Tutorial: Buzzwords Usage
Instantiating a Model
To instantiate the model is very simple
from buzzwords import Buzzwords
model = Buzzwords()
You can also change the parameters by adding your own parameter dictionary
params_dict = {'UMAP': {'n_neighbors': 5}}
model = Buzzwords(params_dict=params_dict)
This will override the defaults, for more info see the API Docs
model.model_parameters
>>> {'Embedding': {'model_name_or_path': 'paraphrase-MiniLM-L3-v2'}, 'UMAP': {'n_neighbors': 10, 'n_components': 5, 'min_dist': 0.0, 'random_state': 123}, 'HDBSCAN': {'min_cluster_size': 20, 'metric': 'euclidean', 'cluster_selection_method': 'eom'}, 'CTFIDF': {'min_df': 1, 'num_words': 5, 'num_word_candidates': 30}, 'Buzzwords': {'similarity_threshold': 0.15, 'lemmatise_sentences': False, 'embedding_batch_size': 128}}
Training a Model
To train the model on a set of documents, call the fit_transform() function to return the topics
docs = df['text_column']
topics = model.fit_transform(docs)
And use the topic descriptions from the model to get the keywords for each topic
first_doc_topic = topics[0]
model.topic_descriptions[first_doc_topic]
It’s recommended that when using large datasets, to train the model on a sample and then predict on batches.
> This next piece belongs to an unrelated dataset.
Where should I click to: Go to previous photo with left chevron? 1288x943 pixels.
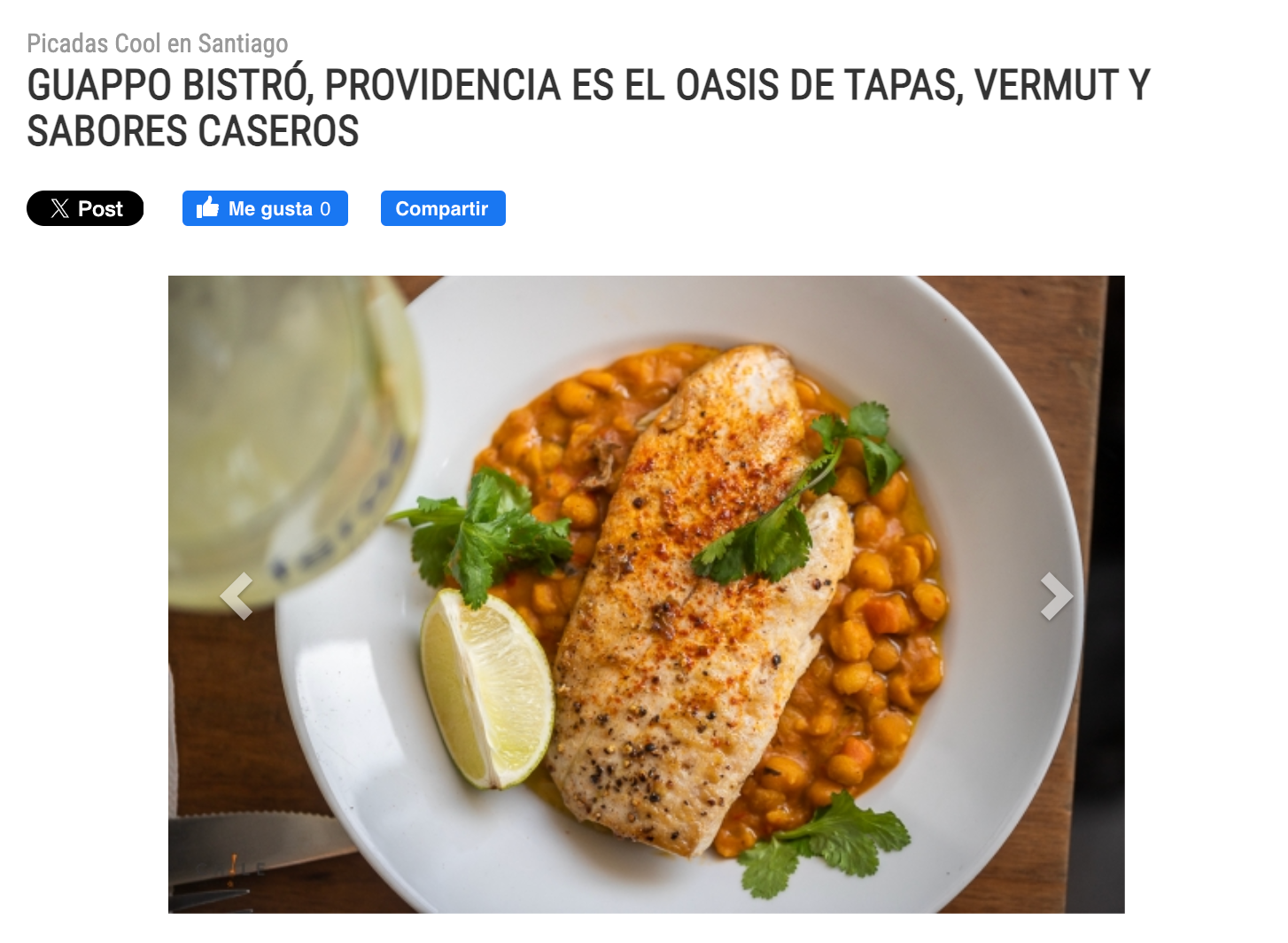click(x=237, y=596)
This is to prevent memory issues as the library is very memory-intensive
train_docs = df.iloc[:500000]['text_column']
topics = model.fit_transform(train_docs)
# Reset index to prevent error from SentenceTransformer
predict_docs = df.iloc[500000:1000000]['text_column'].values.tolist()
topics.extend(model.transform(predict_docs))
Saving/Loading a Model
Buzzwords objects offer built-in functions for saving and loading models.
model = Buzzwords()
topics = model.fit_transform(df['text_column'])
model.save('models/model.buzz')
And similarly for loading pretrained models:
model = Buzzwords()
model.load('models/model.buzz')
Inference
You can use pretrained models to make inferences on new datapoints
model = Buzzwords()
model.load('models/model.buzz')
topics = model.transform(df['text_column'])
Image Topic Modelling
Topic modelling for images works much the same as for sentences, you just set the model_type
to clip
and use the paths to your images as input
params_dict = {
'Buzzwords':{
'model_type': 'clip',
'get_keywords': False
},
'Embedding': {
'device': 'cuda',
'model_name_or_path': 'ViT-B/32'
}
}
model = Buzzwords(params_dict)
# Image PATHS not image objects
image_paths = df['image_path']
topics = model.fit_transform(image_paths)